ゲームなどにもよく登場するうえ、見た目がかなり化け物じみているので印象にも残りやすいのかなと思います。そんなヤマタノオロチですが、もともとは日本の神話に登場する化け物です。(山神や水神とも言われています)

 

神話上では、目は真っ赤、腹は血が滲んでいて、首が8本、尻尾も8本あって、その体は8つの谷、8つの山にも及ぶ巨大さで苔や杉が生えているという、とてつもない怪物なのです。
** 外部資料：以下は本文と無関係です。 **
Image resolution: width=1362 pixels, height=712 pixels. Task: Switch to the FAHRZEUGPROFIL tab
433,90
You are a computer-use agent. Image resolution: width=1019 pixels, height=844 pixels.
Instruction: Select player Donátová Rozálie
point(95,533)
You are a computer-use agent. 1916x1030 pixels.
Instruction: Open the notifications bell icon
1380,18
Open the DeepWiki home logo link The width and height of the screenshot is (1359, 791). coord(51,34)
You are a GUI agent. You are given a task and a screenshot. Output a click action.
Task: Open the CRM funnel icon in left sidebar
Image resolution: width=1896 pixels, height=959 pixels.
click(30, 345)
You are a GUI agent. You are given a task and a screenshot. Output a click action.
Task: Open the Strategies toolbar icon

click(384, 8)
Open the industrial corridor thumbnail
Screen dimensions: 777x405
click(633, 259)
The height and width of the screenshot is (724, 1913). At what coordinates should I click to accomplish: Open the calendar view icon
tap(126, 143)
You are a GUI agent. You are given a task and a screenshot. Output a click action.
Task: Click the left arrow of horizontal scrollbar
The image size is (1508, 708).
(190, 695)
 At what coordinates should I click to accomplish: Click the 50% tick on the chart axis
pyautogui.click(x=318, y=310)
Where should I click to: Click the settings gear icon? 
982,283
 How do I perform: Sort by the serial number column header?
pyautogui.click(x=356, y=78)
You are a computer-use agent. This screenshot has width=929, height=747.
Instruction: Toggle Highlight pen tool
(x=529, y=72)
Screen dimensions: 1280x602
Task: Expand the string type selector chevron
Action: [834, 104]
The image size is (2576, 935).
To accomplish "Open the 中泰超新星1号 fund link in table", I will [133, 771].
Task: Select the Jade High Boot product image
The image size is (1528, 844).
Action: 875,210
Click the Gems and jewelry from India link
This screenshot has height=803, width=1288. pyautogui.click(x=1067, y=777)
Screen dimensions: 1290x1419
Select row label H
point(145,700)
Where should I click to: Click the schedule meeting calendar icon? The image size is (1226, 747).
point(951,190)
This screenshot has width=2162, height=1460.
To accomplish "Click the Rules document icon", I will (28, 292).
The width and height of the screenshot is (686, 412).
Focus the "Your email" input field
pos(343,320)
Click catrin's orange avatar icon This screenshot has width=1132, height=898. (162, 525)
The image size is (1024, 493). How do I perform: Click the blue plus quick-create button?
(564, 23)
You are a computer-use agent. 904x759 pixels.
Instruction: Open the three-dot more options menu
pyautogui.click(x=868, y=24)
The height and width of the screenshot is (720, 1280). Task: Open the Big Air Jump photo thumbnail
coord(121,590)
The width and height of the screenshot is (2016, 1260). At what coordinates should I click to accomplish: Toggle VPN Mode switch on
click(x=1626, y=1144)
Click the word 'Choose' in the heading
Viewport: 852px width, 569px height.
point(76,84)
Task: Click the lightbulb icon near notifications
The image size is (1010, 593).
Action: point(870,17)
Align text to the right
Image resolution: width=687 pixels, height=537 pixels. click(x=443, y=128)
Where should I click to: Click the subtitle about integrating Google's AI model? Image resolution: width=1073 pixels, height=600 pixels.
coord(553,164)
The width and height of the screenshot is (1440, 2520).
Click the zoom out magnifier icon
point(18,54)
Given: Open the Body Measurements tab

ちなみにですが、ゲームなどでは頭がたくさんあるドラゴンのような姿で登場することがありますが、古事記では頭が8つある蛇の怪物として描かれています。

 

ところでこのヤマタノオロチとは一体なんだったのでしょうか?もちろん神話に出てくる架空の怪物なのですが、神話では現実の事象を抽象的に描いているケースもあり、ヤマタノオロチも何らかの現象を抽象的に表現している可能性があります。

 

実は、ヤマタノオロチは『川』だったのでは?とも言われいるのです。

 

この記事では、ヤマタノオロチが登場する神話のあらすじをわかりやすく解説するとともに、その正体とされている説などをご紹介していきます。

※この記事は、主に古事記の神話を参考にしています。

 

スポンサーリンク

ヤマタノオロチの基本情報

 ヤマタノオロチのプロフィール 
【ヤマタノオロチの神名】

八岐大蛇、八俣遠呂智、八俣遠呂知など

【特徴】

・蛇の怪物
・目が赤い
・頭が8つある
・尻尾も8つある
・腹が血で滲んでいる
・体は木が生えるほどデカい(谷8つ、山8つほど)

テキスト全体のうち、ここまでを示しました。